_Recorded information_
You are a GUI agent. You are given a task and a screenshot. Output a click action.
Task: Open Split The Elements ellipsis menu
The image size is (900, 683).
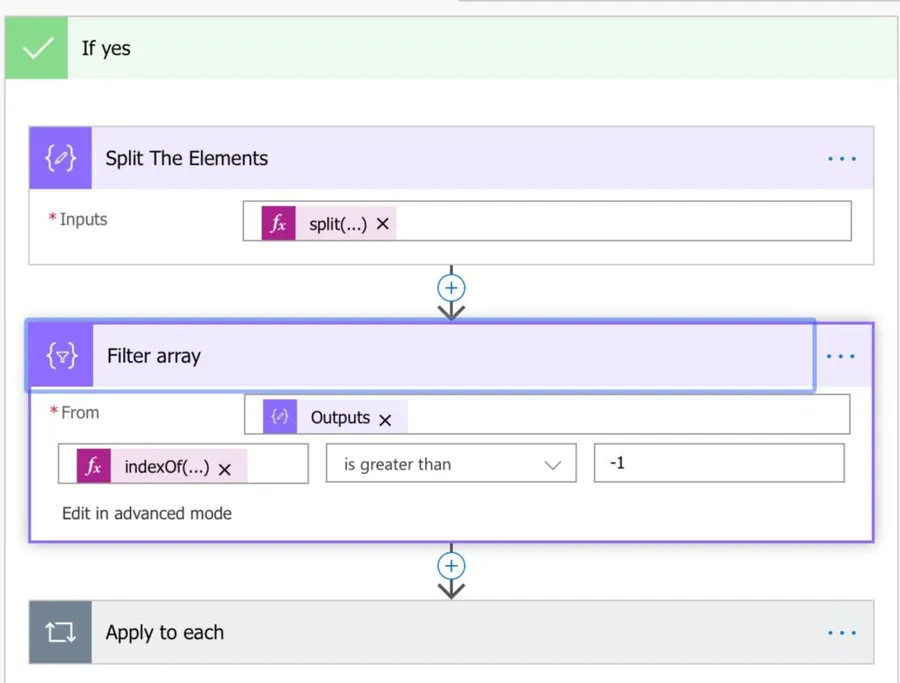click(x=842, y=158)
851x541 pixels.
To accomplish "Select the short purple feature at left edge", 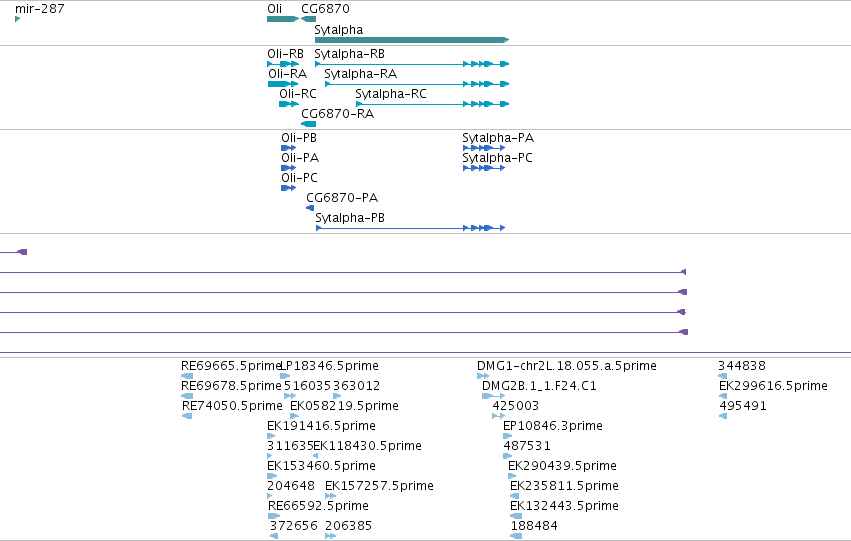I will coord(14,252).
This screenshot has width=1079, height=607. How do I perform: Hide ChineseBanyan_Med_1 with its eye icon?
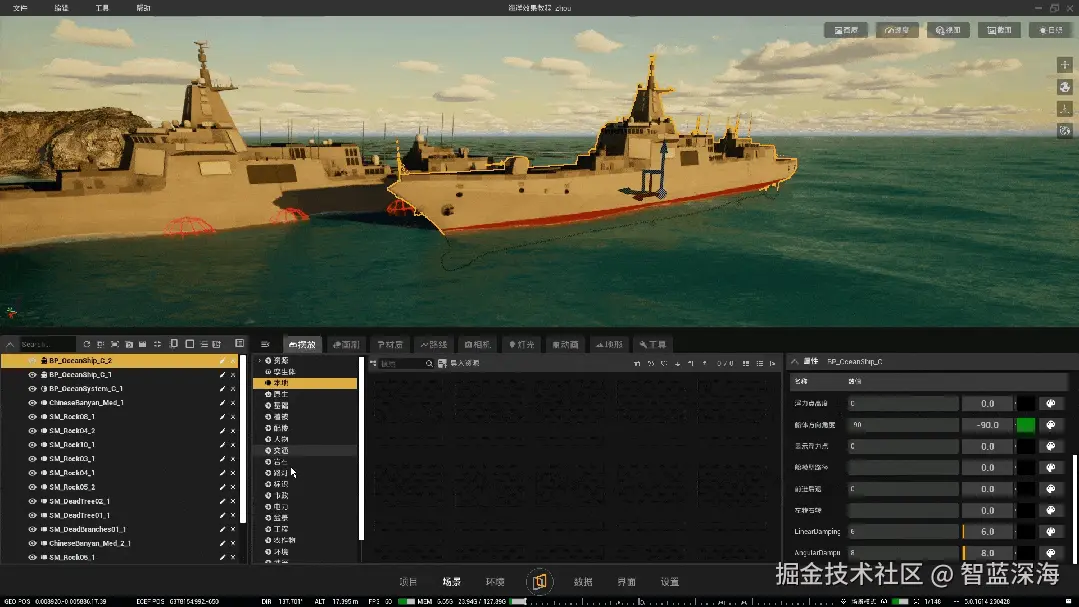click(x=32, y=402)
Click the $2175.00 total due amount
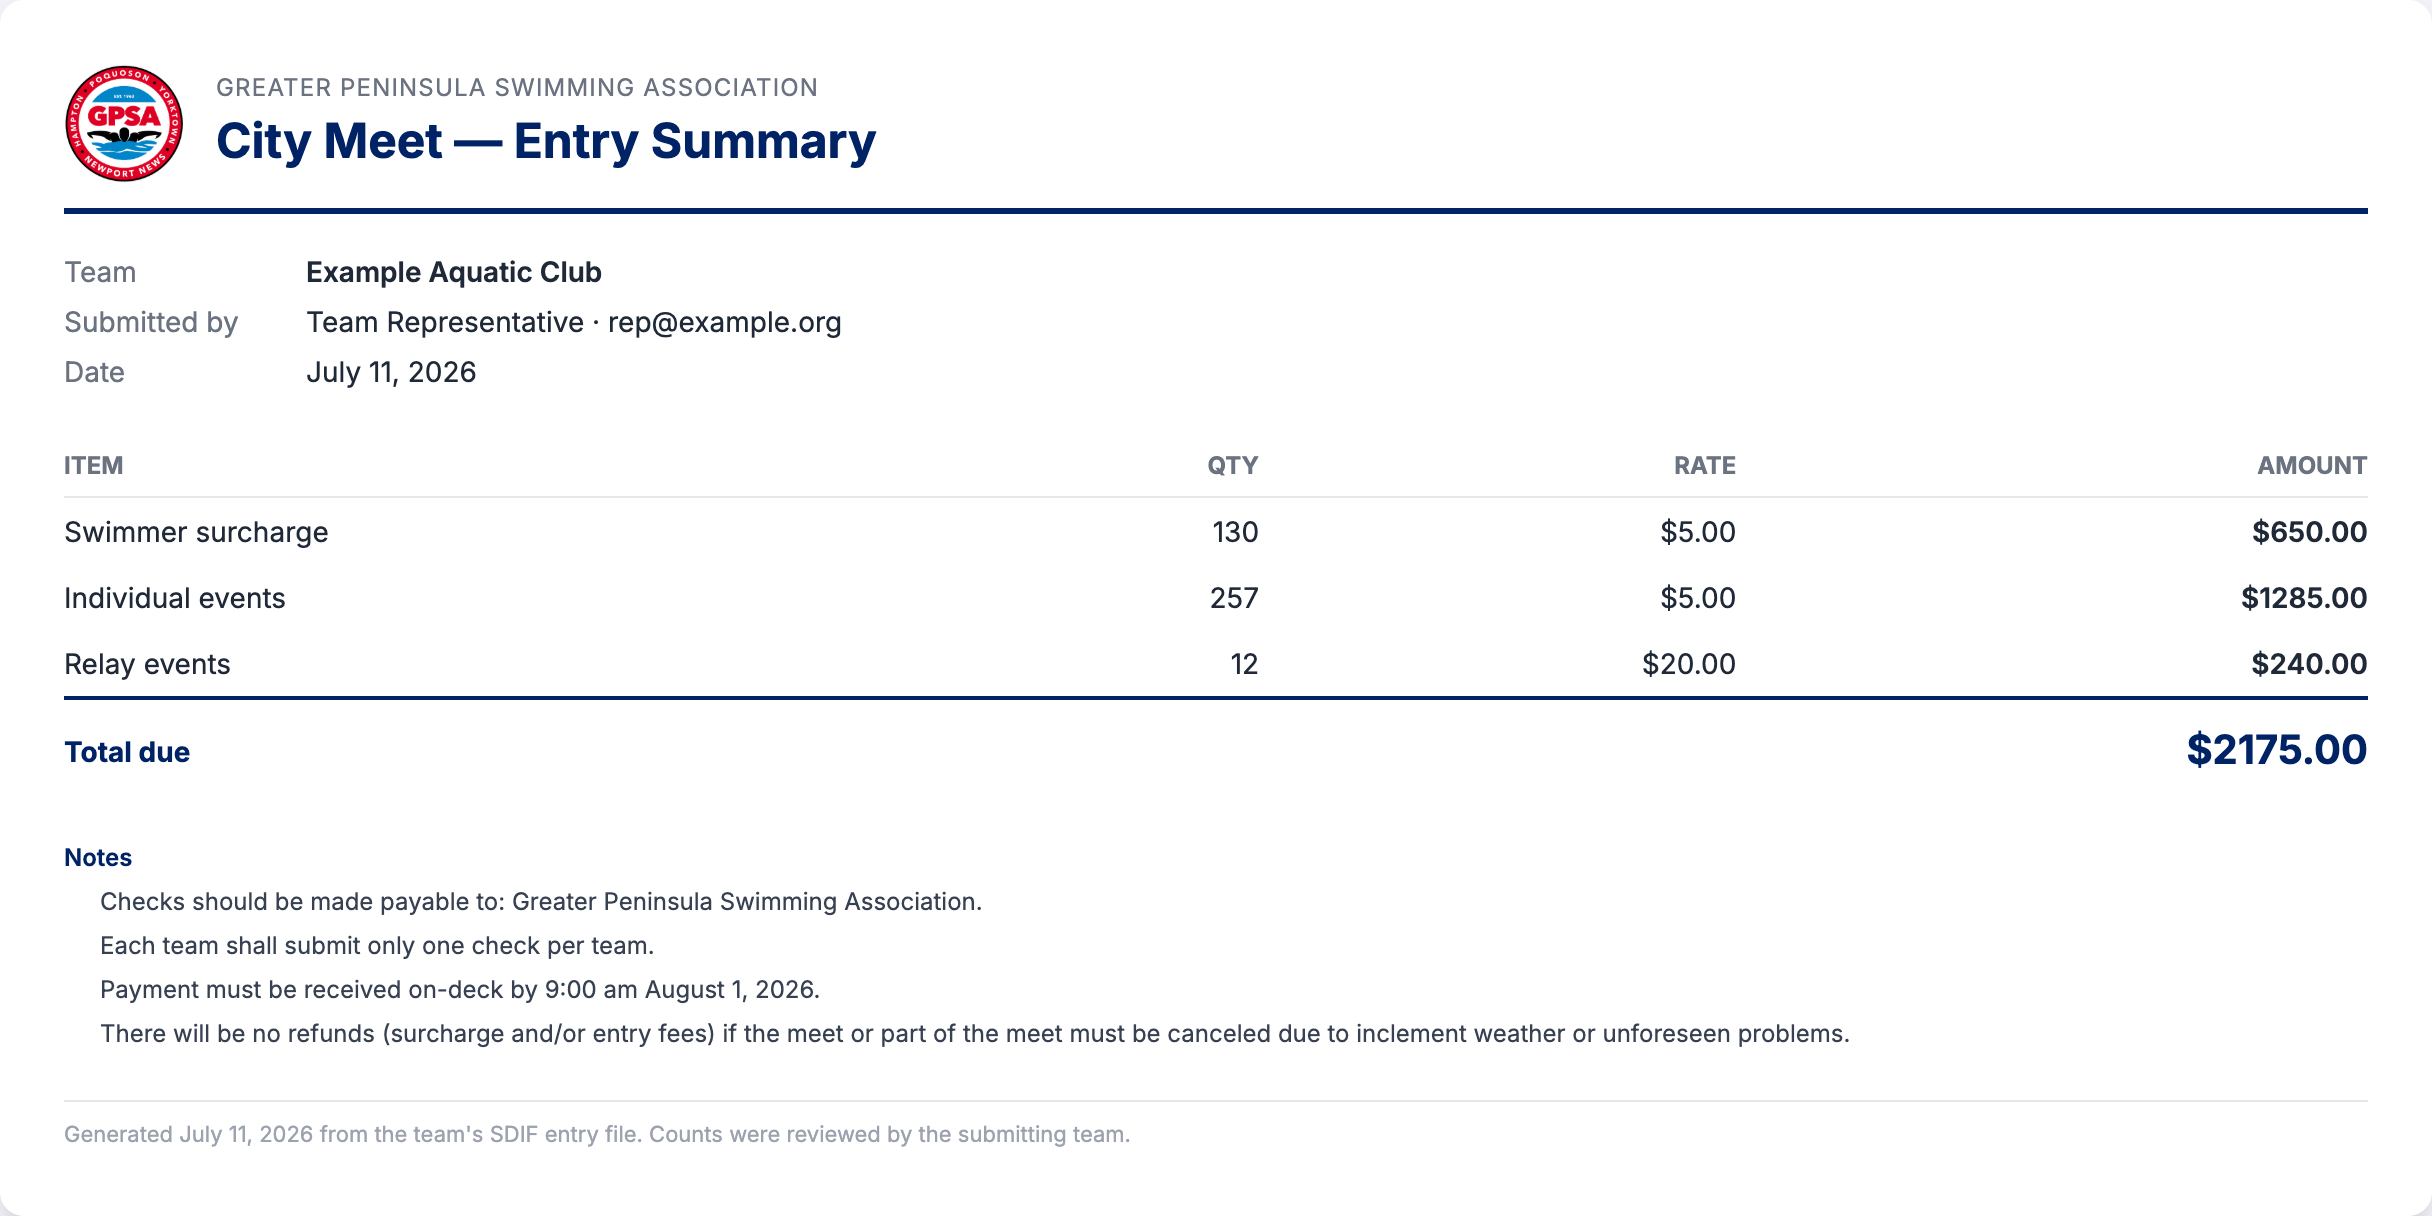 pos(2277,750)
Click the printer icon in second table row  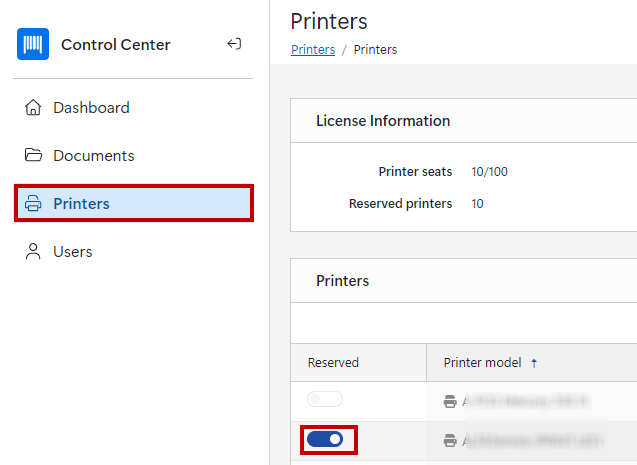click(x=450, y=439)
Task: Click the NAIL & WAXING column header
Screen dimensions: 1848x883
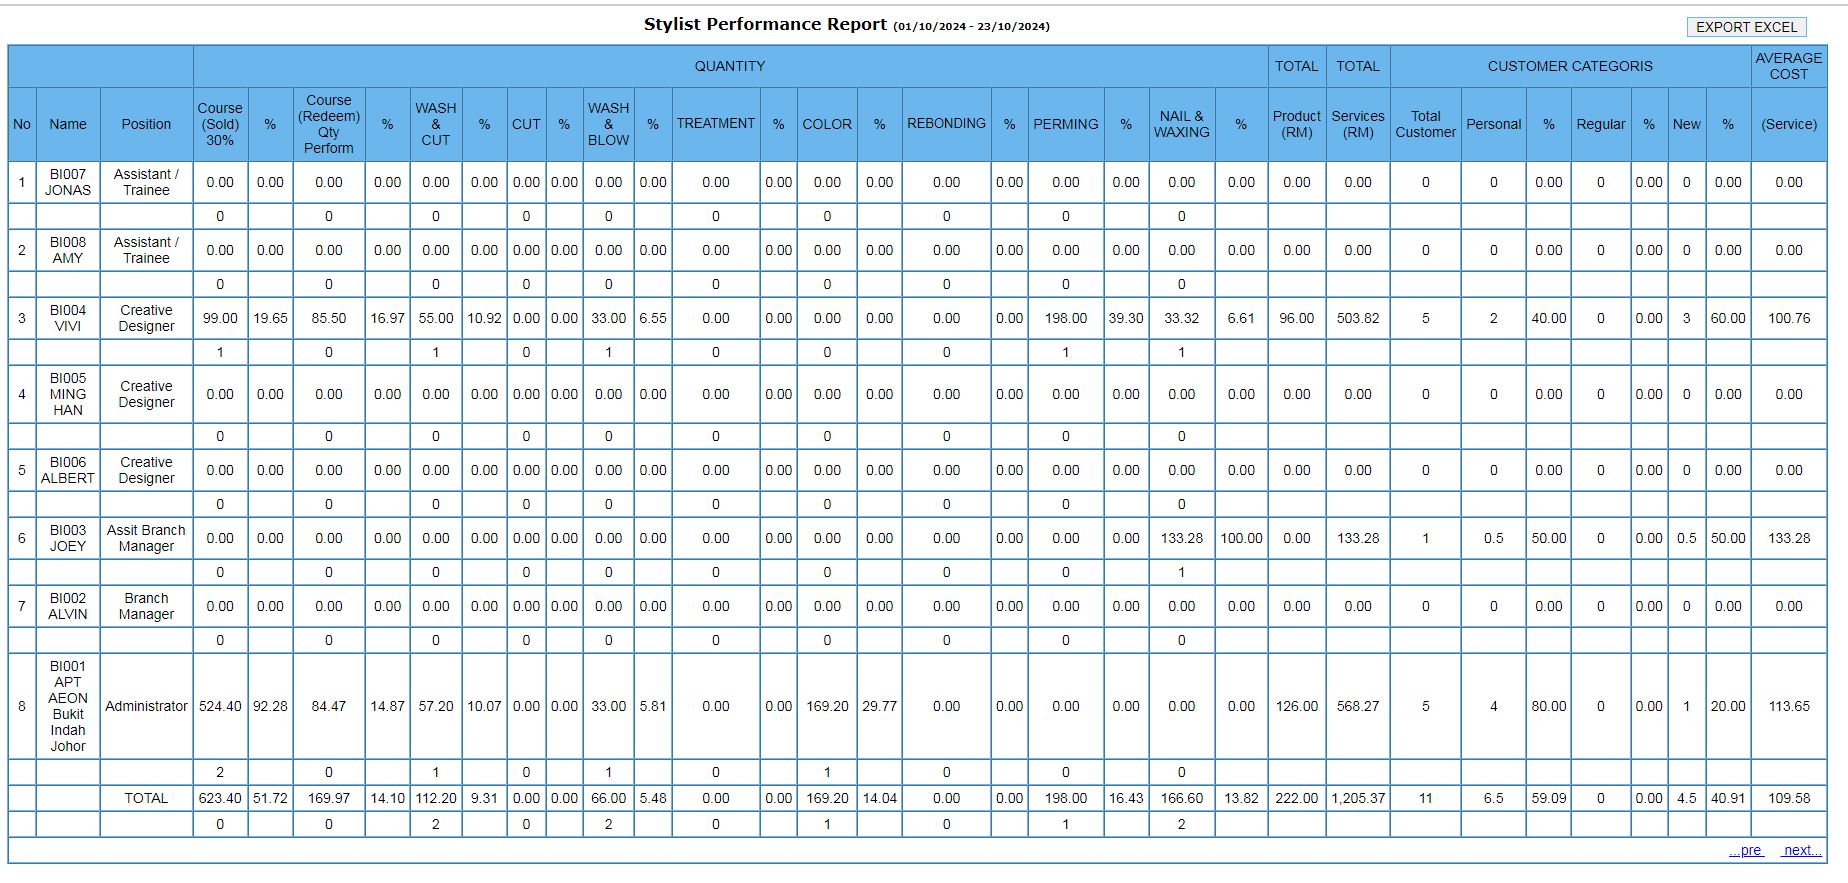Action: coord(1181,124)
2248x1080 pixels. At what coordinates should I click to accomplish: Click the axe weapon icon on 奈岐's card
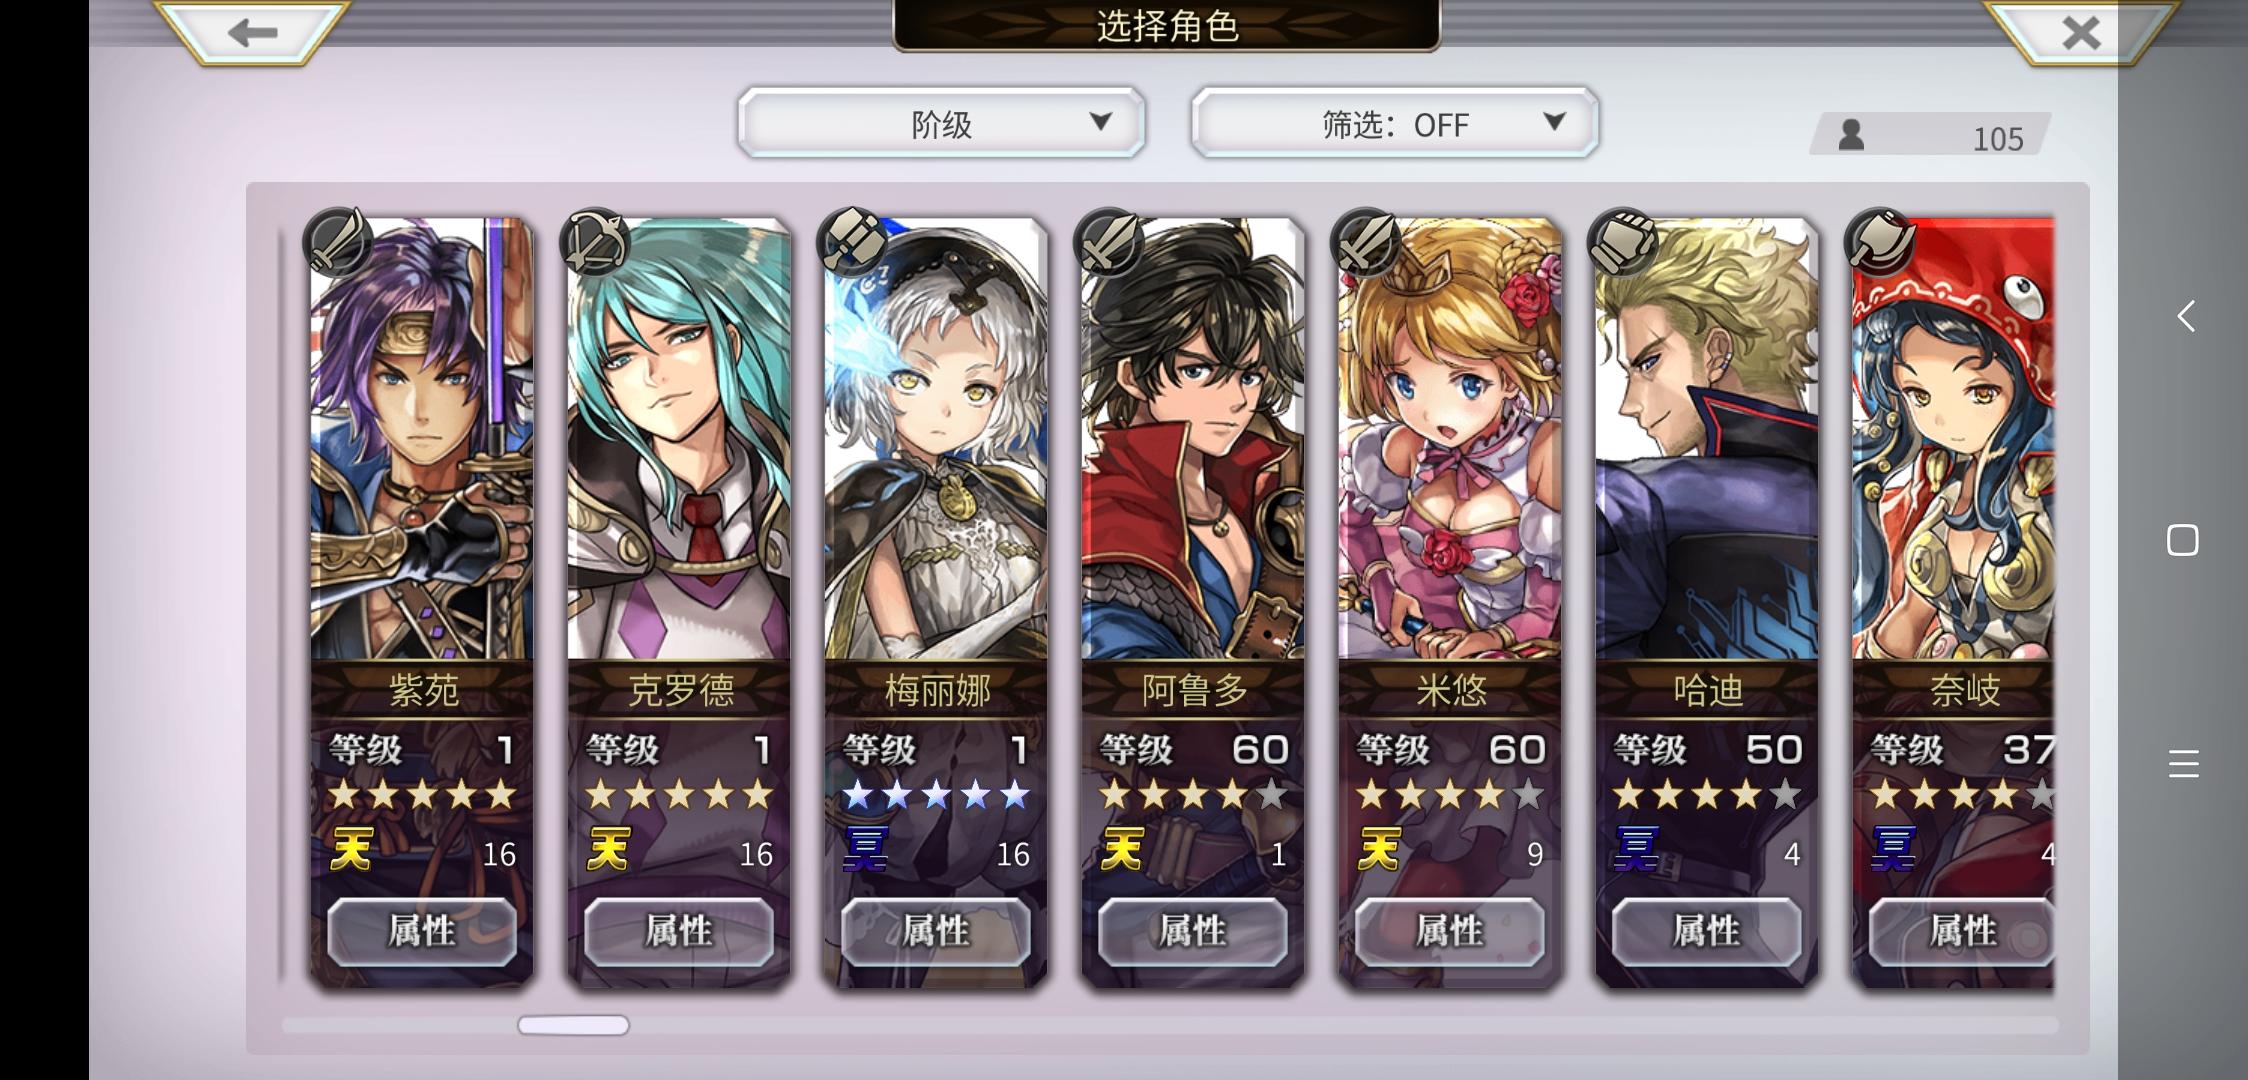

_Your assignment_
Copy out each line of the data that includes the string "pixels".

_Exercise result_
851x541 pixels.
2248x1080 pixels. At what coordinates should I click to accomplish: Click the axe weapon icon on 奈岐's card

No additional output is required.